*** The input Section Begins ***

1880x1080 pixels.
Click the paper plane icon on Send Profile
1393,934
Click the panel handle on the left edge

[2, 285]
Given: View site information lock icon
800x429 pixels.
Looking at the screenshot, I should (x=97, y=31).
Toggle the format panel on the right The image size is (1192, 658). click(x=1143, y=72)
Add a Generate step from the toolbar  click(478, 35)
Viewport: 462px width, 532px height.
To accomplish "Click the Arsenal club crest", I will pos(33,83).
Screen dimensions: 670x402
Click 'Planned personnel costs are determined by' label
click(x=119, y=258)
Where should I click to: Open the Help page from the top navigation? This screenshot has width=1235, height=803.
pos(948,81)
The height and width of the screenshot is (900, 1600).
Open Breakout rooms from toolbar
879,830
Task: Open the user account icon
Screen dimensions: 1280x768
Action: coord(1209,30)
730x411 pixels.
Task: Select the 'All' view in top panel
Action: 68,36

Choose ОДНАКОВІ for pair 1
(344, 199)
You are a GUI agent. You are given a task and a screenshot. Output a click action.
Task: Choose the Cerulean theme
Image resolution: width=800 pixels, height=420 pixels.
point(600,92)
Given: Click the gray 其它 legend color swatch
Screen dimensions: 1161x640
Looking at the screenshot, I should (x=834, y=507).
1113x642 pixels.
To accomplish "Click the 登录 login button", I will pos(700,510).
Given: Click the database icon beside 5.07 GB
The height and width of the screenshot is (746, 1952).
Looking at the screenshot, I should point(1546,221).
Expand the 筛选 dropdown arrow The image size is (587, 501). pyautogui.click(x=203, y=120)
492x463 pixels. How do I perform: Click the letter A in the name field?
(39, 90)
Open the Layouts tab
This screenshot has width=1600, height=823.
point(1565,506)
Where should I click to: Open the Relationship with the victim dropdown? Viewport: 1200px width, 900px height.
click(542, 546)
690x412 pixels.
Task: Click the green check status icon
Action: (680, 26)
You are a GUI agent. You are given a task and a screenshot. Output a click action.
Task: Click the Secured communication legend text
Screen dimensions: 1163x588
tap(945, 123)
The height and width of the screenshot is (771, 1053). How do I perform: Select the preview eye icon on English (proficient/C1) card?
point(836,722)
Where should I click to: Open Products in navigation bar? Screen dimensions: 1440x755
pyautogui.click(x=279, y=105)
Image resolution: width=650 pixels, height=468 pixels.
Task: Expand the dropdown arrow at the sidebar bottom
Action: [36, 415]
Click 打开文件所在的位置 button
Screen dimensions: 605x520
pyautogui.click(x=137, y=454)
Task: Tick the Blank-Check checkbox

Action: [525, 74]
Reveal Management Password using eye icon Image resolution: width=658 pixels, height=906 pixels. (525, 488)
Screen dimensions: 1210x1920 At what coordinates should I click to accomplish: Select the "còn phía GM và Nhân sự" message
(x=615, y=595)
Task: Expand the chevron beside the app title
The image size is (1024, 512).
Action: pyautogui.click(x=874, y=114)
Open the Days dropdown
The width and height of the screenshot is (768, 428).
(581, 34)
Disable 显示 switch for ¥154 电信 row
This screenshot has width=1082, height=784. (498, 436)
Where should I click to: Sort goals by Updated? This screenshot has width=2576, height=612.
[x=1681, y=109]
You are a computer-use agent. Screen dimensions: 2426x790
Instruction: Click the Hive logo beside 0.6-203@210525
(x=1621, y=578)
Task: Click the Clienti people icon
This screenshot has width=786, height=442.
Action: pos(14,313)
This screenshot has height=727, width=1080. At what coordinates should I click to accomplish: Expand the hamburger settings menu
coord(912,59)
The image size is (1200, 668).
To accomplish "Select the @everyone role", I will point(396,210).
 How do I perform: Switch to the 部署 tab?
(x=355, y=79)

*** The input Section Ends ***

What you will do
Return only the lines between the one holding "Given: Click the gray 其它 legend color swatch" and the one holding "Expand the 筛选", inclusive, exactly as they appear above.

Final answer
Given: Click the gray 其它 legend color swatch
Screen dimensions: 1161x640
Looking at the screenshot, I should (x=834, y=507).
1113x642 pixels.
To accomplish "Click the 登录 login button", I will pos(700,510).
Given: Click the database icon beside 5.07 GB
The height and width of the screenshot is (746, 1952).
Looking at the screenshot, I should point(1546,221).
Expand the 筛选 dropdown arrow The image size is (587, 501). pyautogui.click(x=203, y=120)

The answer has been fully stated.